- 學位論文
探討辨認聚乙二醇抗體於聚乙二醇修飾奈米藥物療效與藥物動力學之影響及創新奈米藥物定量系統之研發
Using the anti-polyethylene glycol antibody to estimate the influence of the therapeutic efficacy and pharmacokinetics of PEGylated nanomedicine and to develop the novel drug quantification system
摘要
聚乙二醇 (polyethylene glycol, PEG) 是常用於修飾奈米藥物或奈米粒子的高分子,透過聚乙二醇修飾可增強其生物相容性、穩定性與生物半衰期。基於此特點,近年聚乙二醇修飾的相關製劑,更在市場上逐年增加。然而,近年研究指出,因過去幾十年大量使用PEG使人體產生可辨識PEG之抗體 (aPEG),將可能對PEG奈米藥物之療效與藥物動力學造成影響。為了驗證此假設,在第一個研究主題中我們建立了兩種體內具有aPEG抗體的動物模式(主動生成與被動生成),以評估aPEG抗體對臨床常用奈米藥物(LipoDox; liposomal doxorubicin) 在動物體中藥物動力學及療效之影響。結果發現aPEG抗體可加速藥物從血中排除,並縮短藥物的體內半衰期,進而降低皮下腫瘤的治療成效。故aPEG抗體的存在可能對於PEG修飾藥物的療效具有顯著影響,更突顯檢測PEG抗體之重要性。未來檢測體內aPEG抗體的存在與否,應可作為評估是否使用PEG修飾藥物進行個人化治療的重要指標。另外在第二個研究主題中,我們將發展一套通用型的PEG奈米藥物的定量系統,以改善傳統PEG奈米藥物定量,樣品需經複雜前處理及因藥物類別不同而需更換不同定量方法的缺點。透過基因工程將aPEG抗體Fab片段表現於細胞膜表面形成「aPEG bioparticle」,並結合另一株aPEG抗體,以發展出一套可用於定量各式PEG修飾奈米藥物與奈米分子的酵素連結免疫吸附分析系統。透過此系統,PEG修飾奈米藥物與奈米分子,可免去複雜的前處理(如金屬奈米需以強酸分解萃取後分析或微脂體藥物需先行分解後純化等) 快速得知樣品濃度。結果顯示此方法可成功定量常見的各式PEG修飾奈米製劑,如奈米量子點、SPIO造影劑、微質體藥物(LipoDox)與長效型干擾素(PEGASYS),且敏感度分別可達0.01 nM、 0.1 nM、15.63 ng/mL、0.48 ng/mL。另外本系統可不受樣品血清干擾,在人類或老鼠10%的血清中,亦可穩定定量PEG修飾奈米藥物與分子。同時本系統也與藥物開發常用的放射線法進行藥物動力學的檢測比較,實驗結果顯示本定量系統與放射線法結果相似,證明本系統具備良好的敏感度。基於上述結果本研究已成功建立出一個創新、敏感,不受血清干擾的定量系統。可透過單一方法定量各式常見的奈米藥物或分子。相信此系統將可滿足PEG修飾奈米藥物或分子研究開發的市場需求。
並列摘要
Attachment of polyethylene glycol (PEG) molecules (PEGylation) to nanomedicine or nanoparticle (NPs) is a widely-used method to improve their biocompatibility, stability and half-life. Thus, the PEGylated agents may be continuing increase in the market. However, the recent study found increasing frequency of human long-term exposed to PEGylated agent cause the generation of anti-PEG antibody (aPEG Ab) against PEG in last decades.

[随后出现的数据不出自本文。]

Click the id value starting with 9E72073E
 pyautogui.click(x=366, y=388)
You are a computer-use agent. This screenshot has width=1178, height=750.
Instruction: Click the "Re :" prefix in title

The PEG Ab may have affected the pharmacokinetic (PK) and the therapeutic efficacy of the PEGylated nanomedicine. In chapter one, we generate two mice model (endogenous or passive induced aPEG Ab titer) which have the aPEG Ab titer for evaluated the influence of aPEG Ab on the therapeutic efficacy and PK of PEGylated nanomedicine (LipoDox) in vivo. We found the PEG Ab alter the pharmacokinetic (PK) and reduce the therapeutic efficacy of LipoDox in vivo. It may have indicated the aPEG Ab could as the potential marker for developing personalized therapy of the LipoDox. In chapter two, we expressed aPEG Ab Fab on the cell surface to form aPEG bioparticles and combined them with aPEG Abs to generate a quantitative ELISA for universally measure the PEGylated nanomedicine or NPs without compound purification. Through the ELISA system, there is need to extract the ionic NPs by strong acid or to extract the active drug from liposome by detergent. The ELISA directly quantify PEG-quantum dots (PEG-QD), PEG-stabilizing super-paramagnetic iron oxide (PEG-SPIO), Lipo-Dox and PEGASYS and the detection limits were 0.01 nM, 0.1 nM, 15.63 ng/mL and 0.48 ng/mL, respectively. Furthermore, this aPEG bioparticle-based ELISA tolerated samples containing up to 10% human or mouse serum. There was no significant difference in pharmacokinetic studies of radiolabeled PEG-NPs (Nano-X-111In) through aPEG bioparticle-based ELISA and a traditional gamma counter. In chapter two, we developed a novel approach for evaluating the PK and concentration of the PEGylated nanomedicine or NPs by a universal quantification system. The aPEG bioparticle-based platform meets a need in the development of novel PEGylated nanomedicines or NPs in the market.